Underwhelming economic data prompted US stock futures to hover on Thursday, one day after one stock index endured its biggest losses in about 21 days.
Friday, June 13, 2014
Two metrics – both retail sales and jobless insurance applications – came in less than forecast. But, nonetheless, the recovery of the world's largest economy continued gaining steam as economists said the economy is marching forward in its recovery. Just after 10 a.m. in New York, the Nasdaq dipped 0.25%, a fall of 10.7 points to 4,321.57; the S&P 500 edged down 0.19%, a fall of 3.71 points to 1,940.34; and the Dow dipped 0.21%, a drop of 35.61 points to 16,808.27.
Retail sales climbed 0.3% last month, about half the forecast growth rate. Claims for unemployment insurance climbed earlier this month, another factor that came as a surprise. The S&P has endured two days of losses, including Wednesday slippage that marks the index' biggest one day loss since late May.
Bloomberg reports jobless claims checked in at 317,000 last week, surging past the median projection of economists polled by the news service. While those forecasts checked in at 310,000, thus far this year applications have amounted to 324,000.
European stocks push higher
Shifting east, European stocks were on the rise on Thursday, according to MarketWatch. While the Stoxx Europe 600 rose on Thursday, the metric endured some challenges during the day prior, drawing down after notching its highest level since early 2008. Economic data noted industrial production in the euro zone climbed in April, demonstrating the region saw faster development and growth during the early component of the second quarter of the year.

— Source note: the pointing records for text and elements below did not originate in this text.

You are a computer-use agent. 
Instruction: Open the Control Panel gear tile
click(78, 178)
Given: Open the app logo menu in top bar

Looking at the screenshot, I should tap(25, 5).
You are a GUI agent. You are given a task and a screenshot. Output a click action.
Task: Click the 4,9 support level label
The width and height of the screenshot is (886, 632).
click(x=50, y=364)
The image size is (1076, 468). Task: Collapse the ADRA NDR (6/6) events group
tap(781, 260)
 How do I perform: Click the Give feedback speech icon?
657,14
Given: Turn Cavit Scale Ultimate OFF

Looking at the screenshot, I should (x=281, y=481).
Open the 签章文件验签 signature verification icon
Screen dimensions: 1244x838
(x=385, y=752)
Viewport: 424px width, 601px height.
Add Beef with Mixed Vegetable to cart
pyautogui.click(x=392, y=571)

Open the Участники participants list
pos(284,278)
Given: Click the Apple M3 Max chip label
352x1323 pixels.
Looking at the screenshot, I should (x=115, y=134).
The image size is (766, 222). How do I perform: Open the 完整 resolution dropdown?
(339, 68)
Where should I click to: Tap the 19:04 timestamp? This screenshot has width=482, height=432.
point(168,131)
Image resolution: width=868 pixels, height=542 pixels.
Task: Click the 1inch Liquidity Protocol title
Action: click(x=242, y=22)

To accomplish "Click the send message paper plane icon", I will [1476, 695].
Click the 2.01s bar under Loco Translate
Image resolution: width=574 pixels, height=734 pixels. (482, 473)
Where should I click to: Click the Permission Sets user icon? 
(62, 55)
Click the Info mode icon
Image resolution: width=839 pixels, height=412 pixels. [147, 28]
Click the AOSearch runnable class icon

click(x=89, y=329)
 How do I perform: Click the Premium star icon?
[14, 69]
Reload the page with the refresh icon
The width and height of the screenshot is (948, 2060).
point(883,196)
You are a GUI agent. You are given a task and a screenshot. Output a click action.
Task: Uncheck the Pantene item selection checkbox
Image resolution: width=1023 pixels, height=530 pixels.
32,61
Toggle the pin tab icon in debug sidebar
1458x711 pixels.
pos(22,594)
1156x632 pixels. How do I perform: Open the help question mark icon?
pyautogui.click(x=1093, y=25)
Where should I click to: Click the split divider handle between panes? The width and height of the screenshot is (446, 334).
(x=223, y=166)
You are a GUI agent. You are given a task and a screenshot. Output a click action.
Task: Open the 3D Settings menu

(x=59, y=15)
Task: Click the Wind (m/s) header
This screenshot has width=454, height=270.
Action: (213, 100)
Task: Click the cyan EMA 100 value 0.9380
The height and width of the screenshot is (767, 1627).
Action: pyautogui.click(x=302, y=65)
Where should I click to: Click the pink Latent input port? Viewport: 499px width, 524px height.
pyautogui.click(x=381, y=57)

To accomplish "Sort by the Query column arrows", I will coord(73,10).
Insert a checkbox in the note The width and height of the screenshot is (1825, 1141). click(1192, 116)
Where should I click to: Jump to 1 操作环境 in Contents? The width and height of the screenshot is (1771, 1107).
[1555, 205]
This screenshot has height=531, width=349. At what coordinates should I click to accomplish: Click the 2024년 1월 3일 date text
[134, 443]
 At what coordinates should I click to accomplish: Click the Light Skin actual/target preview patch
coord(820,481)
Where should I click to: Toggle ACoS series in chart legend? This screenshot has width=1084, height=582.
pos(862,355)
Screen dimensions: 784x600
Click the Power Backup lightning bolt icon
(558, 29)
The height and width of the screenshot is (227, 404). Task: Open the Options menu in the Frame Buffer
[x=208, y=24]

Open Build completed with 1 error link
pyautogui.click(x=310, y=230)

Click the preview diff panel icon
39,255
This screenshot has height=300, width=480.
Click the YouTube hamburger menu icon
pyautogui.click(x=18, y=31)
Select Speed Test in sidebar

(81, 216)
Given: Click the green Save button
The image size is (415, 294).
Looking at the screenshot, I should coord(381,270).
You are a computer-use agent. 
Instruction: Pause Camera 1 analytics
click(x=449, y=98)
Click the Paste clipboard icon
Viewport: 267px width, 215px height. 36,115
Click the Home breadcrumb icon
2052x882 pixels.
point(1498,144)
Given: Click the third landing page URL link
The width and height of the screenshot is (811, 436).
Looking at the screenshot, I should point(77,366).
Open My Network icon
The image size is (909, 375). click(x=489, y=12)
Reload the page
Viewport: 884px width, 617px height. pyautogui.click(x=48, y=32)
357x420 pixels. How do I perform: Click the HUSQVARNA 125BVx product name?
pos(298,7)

As part of the drive to encourage a growth uptick, the European Central Bank implemented steps designed to encourage growth and economic activity while also spurring inflation. France, the host of the second-largest economy in the euro zone, released data noting consumer prices remained even last month, showing minimal advancement from the month prior.
Home prices in the UK, considered the third-largest economy in Europe, ticked up last month, according to data released by the Royal Institution of Chartered Surveyors. Despite the gains, additional data indicated demand is poised to slow in a nation whose central bank officials have expressed concerns about the housing market.